• **PROBLEM TO SOLVE**: Copy every one of the records below word for word, keeping each line in its original order.

• **RECORDS**:
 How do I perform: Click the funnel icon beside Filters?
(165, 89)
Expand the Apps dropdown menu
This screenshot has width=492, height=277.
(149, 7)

• **RESPONSE TO THIS EXERCISE**:
 How do I perform: Click the funnel icon beside Filters?
(165, 89)
Expand the Apps dropdown menu
This screenshot has width=492, height=277.
(149, 7)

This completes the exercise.